The Mike Wallace collection covers Wallace's early television and newspaper work in the years 1956 to 1963. The collection does not yet include materials from his CBS News years, beginning in 1963 and continuing into the 1980s.
Mike Wallace was born May 9, 1918 in Brookline, Massachusetts the son of Russian Jewish immigrants as Myron Leon Wallace. He graduated from high school in 1935 then attended the University of Michigan at Ann Arbor where he also worked as an announcer at the university radio division. After receiving his degree in 1939 he began his broadcasting career first in Grand Rapids, Mich. at WOOD-WASH radio station, and then at Detroit's WXYZ, where his work included newscasting as well as narration on The Green Hornet. In 1941 he was hired by the Chicago Sun's radio station as a newscaster, but his career was interrupted in 1943 by wartime service in the United States Navy.

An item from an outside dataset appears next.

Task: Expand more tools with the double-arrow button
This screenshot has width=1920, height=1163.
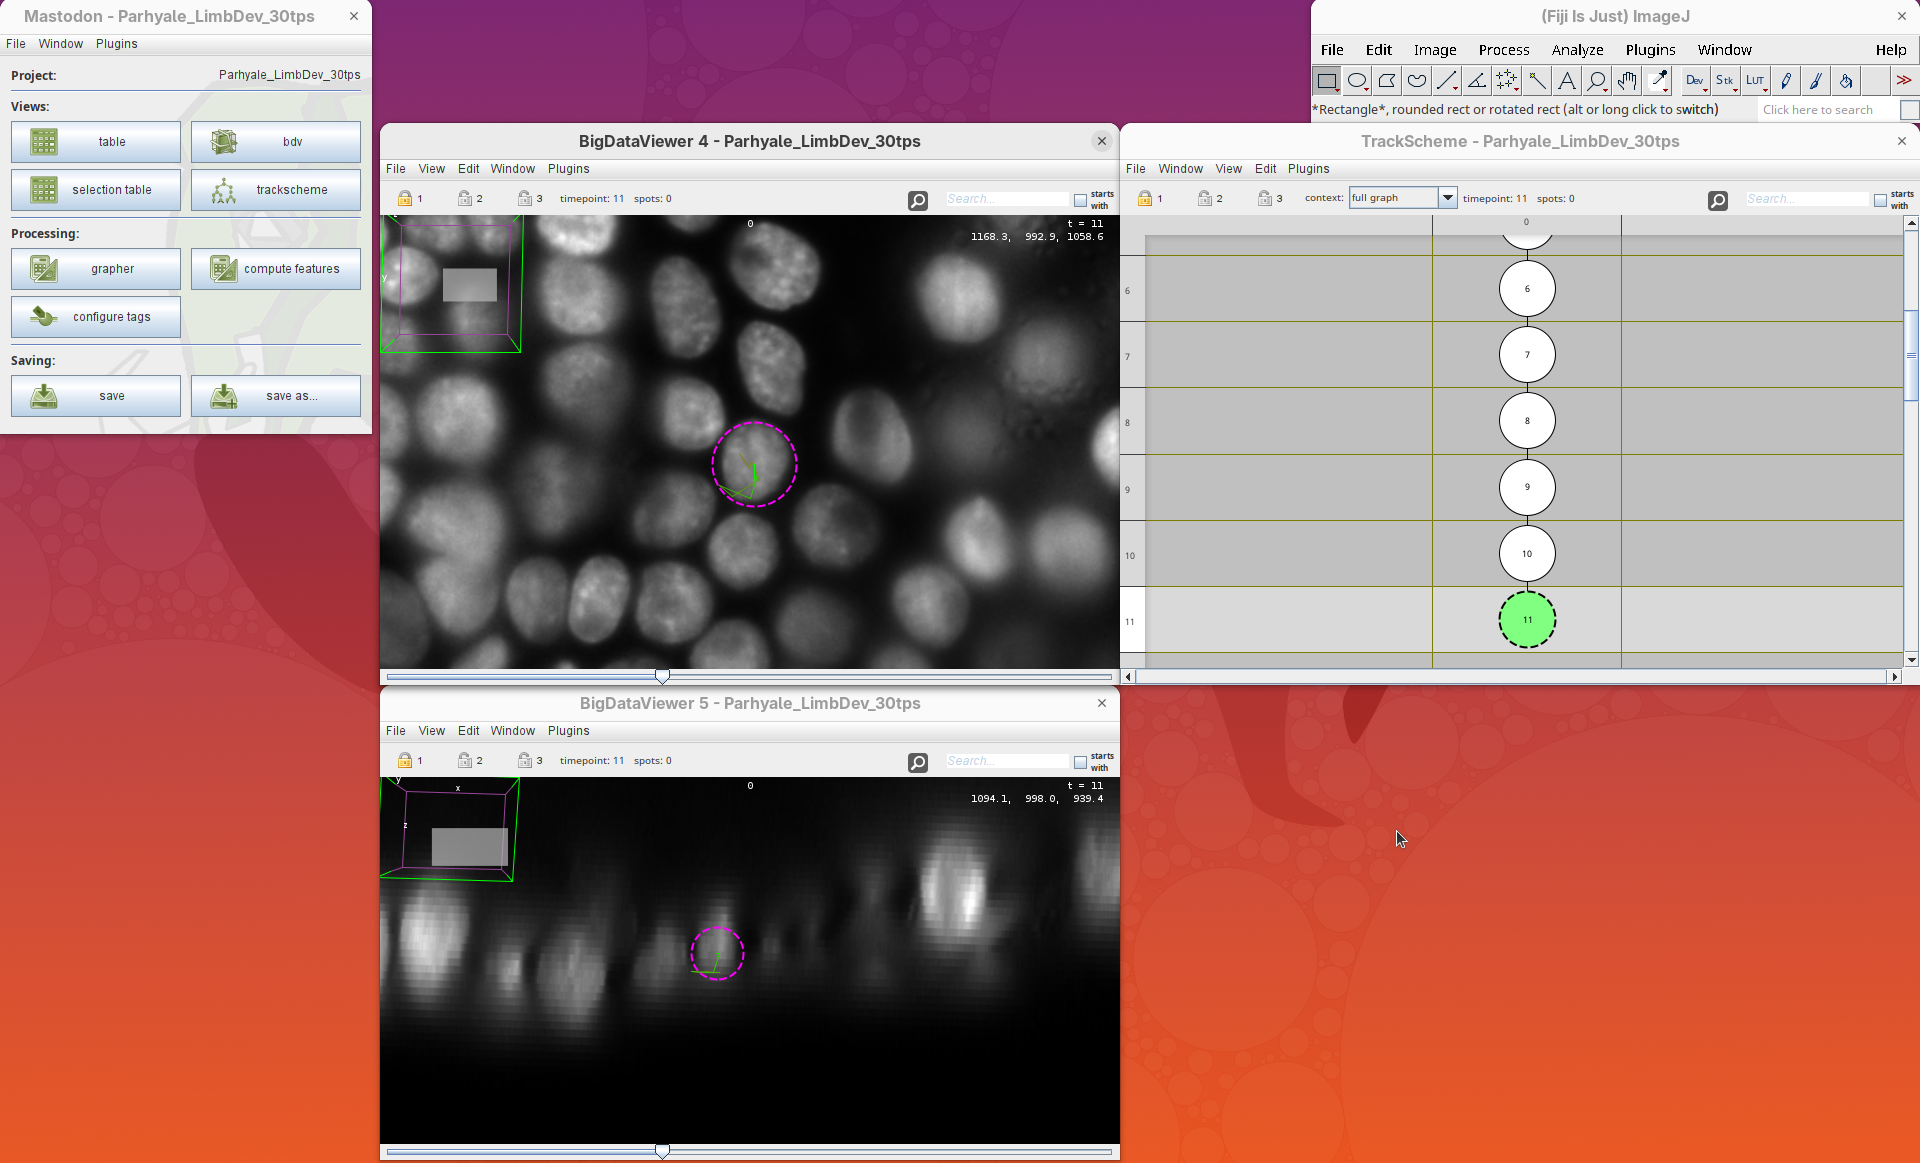Action: tap(1903, 81)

In 1946 Wallace was discharged from the service and returned to Chicago. He worked on a variety of interview, news, and entertainment programs. In 1949 he teamed up with his actress-wife, Buff Cobb, in a local radio interview program. In 1951 the pair were put under contract by CBS, moved to New York City, and began a television interview series called Mike and Buff. Marked by frequent staged disagreements between the hosts, the show was a departure from the sugary banter of other husband and wife programs. The show ended in 1954 with the Wallaces' divorce.
Late in 1955 Wallace was hired as news anchor by WABD in New York. In October, 1956 WABD news director Ted Yates replaced the 11 o'clock news with Night Beat. Hosted by Wallace, the hour-long news and interview show featured a darkened set, piercing questions, and the use of prolonged close-ups that gave the show the feel of an interrogation. The sensation created by this show led ABC to pick it up in April, 1957. Renamed The Mike Wallace Interview, it ran only once a week for one-half hour. After losing its sponsor in 1958 the controversial show was picked up for a 19-week run by the Fund for the Republic as Survival and Freedom. Also during these years, Wallace began writing a daily interview column for the New York Post called "Mike Wallace Asks."
After his series at ABC ended in September 1958 Wallace worked briefly with Ted Yates as co-producer of another ABC interview show hosted by author Ben Hecht. In February 1959 Wallace and Yates were hired by New York's WNTA to anchor News Beat, New York's first one-half hour newscast, and to revive The Mike Wallace Interview. Though it ran for two years and was nationally syndicated, it was not as successful as its predecessor.
In the summer of 1960 Wallace also did some work for the Westinghouse Network as co-anchor of its political convention coverage. When he left WNTA, he joined Westinghouse full time as co-host of P.M. East, a talk show which began in June, 1961. In February, 1963 Wallace was hired by CBS News. There he anchored the CBS Morning News, worked as a correspondent, and in 1968 began his ongoing work as one of the reporters of the popular series 60 Minutes. Wallace continued to work on the show until 2006 leading it to the unprecedented rate of 23 seasons on the Nielsen annual top 10 list -- five seasons as the number-one program.
Throughout his career, Wallace has been the recipient of numerous broadcasting awards and honors. Among his prestigious awards are twenty one Emmy Awards, including a prestigious Lifetime Achievement Emmy (2003), the 2002 Fred Friendly First Amendment Award for journalistic contributions to free speech, five DuPont-Columbia Journalism Awards, five John Foster Peabody Awards, the Paul White Award (1991), a Robert E. Sherwood Award, a Robert F. Kennedy Journalism Award grand prize and Television first prize (1996), among others. In June of 1991 he was inducted into the Television Academy Hall of Fame. In 1993 he was named the Broadcaster of the Year by the International Radio and Television Society. Part of his rich legacy includes the Knight-Wallace Fellowship and Mike and Mary Wallace House at the University of Michigan. Wallace's donations support this in-residence study program begun in 1994 for professional journalists seeking to improve their knowledge in a desired field or issue.
Wallace was elected a fellow of the Society of Professional Journalists, Sigma Delta Chi (November 1975) and was awarded a doctorate in humane letters, honoris causa, from the University of Massachusetts (1978). In May 1987 he received an honorary doctorate of laws from the University of Michigan and, in 1989 an honorary doctorate of laws from the University of Pennsylvania.
Mike Wallace died at his home in Canaan, CT on April 7, 2012 at age 93.